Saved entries
[Start of section]

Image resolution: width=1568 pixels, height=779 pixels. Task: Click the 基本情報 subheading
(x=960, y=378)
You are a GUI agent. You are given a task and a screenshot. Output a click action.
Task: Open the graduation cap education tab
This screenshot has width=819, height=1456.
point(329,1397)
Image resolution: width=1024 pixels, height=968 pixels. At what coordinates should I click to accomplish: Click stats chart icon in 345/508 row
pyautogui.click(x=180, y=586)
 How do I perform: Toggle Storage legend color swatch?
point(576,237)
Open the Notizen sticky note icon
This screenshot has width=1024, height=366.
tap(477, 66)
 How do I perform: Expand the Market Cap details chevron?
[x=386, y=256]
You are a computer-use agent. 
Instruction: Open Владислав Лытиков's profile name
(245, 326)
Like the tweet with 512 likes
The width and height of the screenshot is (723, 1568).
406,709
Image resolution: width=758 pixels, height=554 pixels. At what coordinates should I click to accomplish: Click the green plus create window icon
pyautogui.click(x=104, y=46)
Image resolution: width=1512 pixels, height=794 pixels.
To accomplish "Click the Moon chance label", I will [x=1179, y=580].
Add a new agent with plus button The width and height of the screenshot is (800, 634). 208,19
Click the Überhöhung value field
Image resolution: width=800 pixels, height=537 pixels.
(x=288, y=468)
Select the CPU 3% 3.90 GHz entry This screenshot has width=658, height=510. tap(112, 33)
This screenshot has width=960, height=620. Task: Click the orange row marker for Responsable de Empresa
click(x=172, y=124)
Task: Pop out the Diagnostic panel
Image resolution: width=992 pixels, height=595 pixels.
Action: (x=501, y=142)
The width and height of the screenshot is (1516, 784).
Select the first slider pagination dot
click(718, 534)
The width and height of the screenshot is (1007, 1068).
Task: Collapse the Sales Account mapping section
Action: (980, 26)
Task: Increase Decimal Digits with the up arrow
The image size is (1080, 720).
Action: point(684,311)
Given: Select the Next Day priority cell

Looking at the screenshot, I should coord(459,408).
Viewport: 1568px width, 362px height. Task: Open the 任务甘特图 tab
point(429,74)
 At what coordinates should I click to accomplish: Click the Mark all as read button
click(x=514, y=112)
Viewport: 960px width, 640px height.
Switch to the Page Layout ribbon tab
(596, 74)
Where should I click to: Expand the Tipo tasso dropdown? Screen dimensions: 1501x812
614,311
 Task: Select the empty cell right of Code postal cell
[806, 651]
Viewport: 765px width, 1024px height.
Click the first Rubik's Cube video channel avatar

[End of section]

ABOUT THIS TASK => Lines with "agent": state how many there are in the records, and nothing more.

THE ANSWER => 3